Andrew Mackinlay (Thurrock): What work has been done regarding the accreditation of health service professionals who gained their qualifications in European Union applicant countries, especially, but not exclusively, in relation to dentistry and stomatology? Is there not a chance that some of the UK royal colleges will drag their feet and not facilitate things so that such people can work in this country from 1 May to our benefit and theirs? What is the position for professionals from EU applicant countries?

Miss Johnson: We need to make sure that the quality of people coming to work in our NHS is up to our standards. I am sure that my hon. Friend entirely shares that view. We also need to ensure that recruitment of professionals from elsewhere is not to the detriment of countries that are experiencing difficulties, which is why we have agreements, for example, with the Governments of the Philippines, Spain and India on those issues.

Andrew Mackinlay: What about the European Union?

Miss Johnson: I was just coming to that. Within the EU, we are recruiting a lot of general practitioners and other doctors, but that tends to be where there are surpluses. My understanding is that there is no major difficulty, but if my hon. Friend has evidence of difficulties we shall, of course, look into them, to cut them down and make things easier.

Angela Watkinson (Upminster): How will the Minister encourage GP recruitment in outer-London boroughs such as Havering, where the primary care trust has found that newly qualified GPs are attracted either to inner cities or to rural areas but not to suburban areas? In Upminster, in particular, GP practices offer salaries well in excess of the average yet still cannot recruit.

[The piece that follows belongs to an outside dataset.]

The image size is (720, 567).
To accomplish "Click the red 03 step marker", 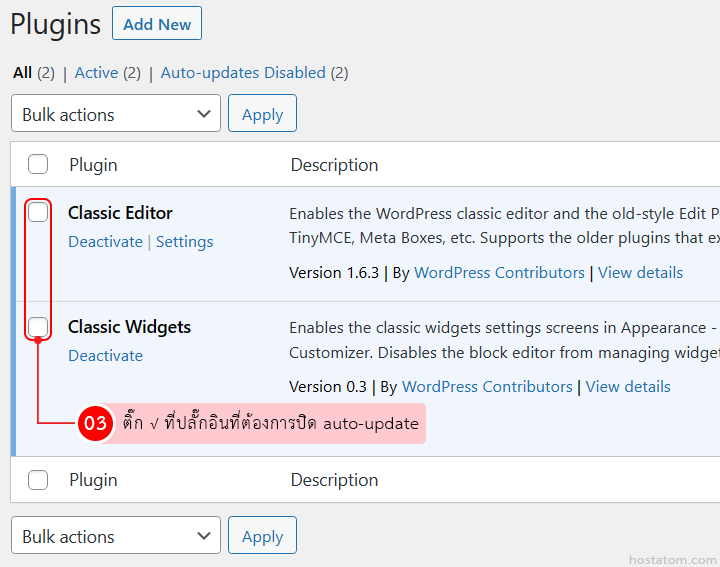I will [95, 424].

Miss Johnson: Over the past few months, we have recruited another 300 GPs. We recognise that there is an issue in London. For the first time, we are improving the standard of primary care right across the capital in a marked and systematic way. A lot of investment is going in. For example, there are golden hellos for GPs returning to or coming into the NHS. There is also the LIFT—local improvement finance trust—scheme, which is especially designed to improve recruitment and retention in the London area.